Johannes Kepler was a German astronomer who discovered the three laws of planetary motion. Apart from his contributions to astronomy, he is also known to have pioneered the field of optics. In this post, let's read some amazing facts about Kepler and his work.

#### Early Affliction

He suffered from small pox at a very early age. The disease left him with a weak eyesight. Isn't it wonderful then how he went on to invent eyeglasses for near-eye and far-eye sightedness?

#### Introduction to Astronomy

Kepler's childhood was worsened by his family's financial troubles. At the age of 6, Johannes had to drop out of school so to earn money for the family. He worked as a waiter in an inn.

In the same year, his mother took him out at night to show him the Great Comet of 1577 which aroused his life-long interest in science and astronomy.

#### Copernican Supporter

At a time when everyone was against the heliocentric model of the universe, Kepler became its outspoken supporter. He was the first person to defend the Copernican theory from both a scientific and a religious perspective.

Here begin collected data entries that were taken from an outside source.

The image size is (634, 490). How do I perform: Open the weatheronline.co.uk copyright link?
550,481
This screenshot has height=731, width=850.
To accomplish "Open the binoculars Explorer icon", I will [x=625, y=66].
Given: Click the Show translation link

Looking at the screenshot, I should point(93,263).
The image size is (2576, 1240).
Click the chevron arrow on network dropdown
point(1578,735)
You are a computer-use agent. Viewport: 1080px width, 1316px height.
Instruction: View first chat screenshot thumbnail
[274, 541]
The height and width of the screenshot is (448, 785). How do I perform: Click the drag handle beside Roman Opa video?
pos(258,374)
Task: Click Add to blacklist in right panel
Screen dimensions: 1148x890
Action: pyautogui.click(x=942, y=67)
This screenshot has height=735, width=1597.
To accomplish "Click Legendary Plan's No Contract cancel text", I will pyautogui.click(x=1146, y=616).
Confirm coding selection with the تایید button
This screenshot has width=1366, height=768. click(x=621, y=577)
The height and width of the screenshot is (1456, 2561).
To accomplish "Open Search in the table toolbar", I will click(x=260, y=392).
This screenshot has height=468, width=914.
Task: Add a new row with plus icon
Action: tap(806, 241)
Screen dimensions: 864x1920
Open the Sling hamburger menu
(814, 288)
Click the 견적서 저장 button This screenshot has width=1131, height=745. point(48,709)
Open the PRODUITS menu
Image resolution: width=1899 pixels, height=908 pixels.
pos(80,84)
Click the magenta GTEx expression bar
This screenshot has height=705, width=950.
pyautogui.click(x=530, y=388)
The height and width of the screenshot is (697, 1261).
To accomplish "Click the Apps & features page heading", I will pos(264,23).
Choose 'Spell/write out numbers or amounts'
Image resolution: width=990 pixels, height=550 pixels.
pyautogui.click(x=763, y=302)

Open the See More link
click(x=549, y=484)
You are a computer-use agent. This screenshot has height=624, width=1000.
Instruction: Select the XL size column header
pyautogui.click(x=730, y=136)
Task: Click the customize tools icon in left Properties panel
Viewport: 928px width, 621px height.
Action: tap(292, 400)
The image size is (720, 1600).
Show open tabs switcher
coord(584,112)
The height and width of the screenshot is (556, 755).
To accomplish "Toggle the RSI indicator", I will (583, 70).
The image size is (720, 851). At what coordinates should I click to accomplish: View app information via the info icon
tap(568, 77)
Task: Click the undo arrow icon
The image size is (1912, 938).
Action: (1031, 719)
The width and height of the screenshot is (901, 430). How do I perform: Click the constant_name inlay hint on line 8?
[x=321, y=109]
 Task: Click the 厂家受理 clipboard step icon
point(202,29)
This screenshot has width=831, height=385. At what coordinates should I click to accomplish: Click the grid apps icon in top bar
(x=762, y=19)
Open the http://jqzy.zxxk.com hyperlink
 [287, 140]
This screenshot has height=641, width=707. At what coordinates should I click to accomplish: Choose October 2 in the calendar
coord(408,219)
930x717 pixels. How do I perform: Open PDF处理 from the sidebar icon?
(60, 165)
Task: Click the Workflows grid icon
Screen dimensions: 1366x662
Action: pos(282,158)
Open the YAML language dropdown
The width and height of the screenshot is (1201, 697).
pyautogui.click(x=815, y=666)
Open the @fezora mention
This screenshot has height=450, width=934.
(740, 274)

#### Contemporary of Galileo

Galileo was not a great supporter of Kepler's work especially when Kepler had proposed that the Moon had an influence over the water (tides). It would take an understanding by Newton many decades later which would prove Kepler correct and Galileo wrong.

#### Pioneer of Optics

Kepler made ground-breaking contributions to optics including the formulation of inverse-square law governing the intensity of light; inventing an improved refracting telescope; and correctly explaining the functioning of the human eye.

#### Helped Newton

His planetary laws went on to help Sir Isaac Newton derive the inverse square law of gravity. Newton had famously acknowledged Kepler's role, in a quote: "If I have seen further, it is by standing on the shoulders of giant(s)."

#### Kepler's Legacy

There is a mountain range in New Zealand named after the famous astronomer. A crater on the Moon is called Kepler's crater. NASA paid tribute to the scientist by naming their exo-planet finding telescope, Kepler.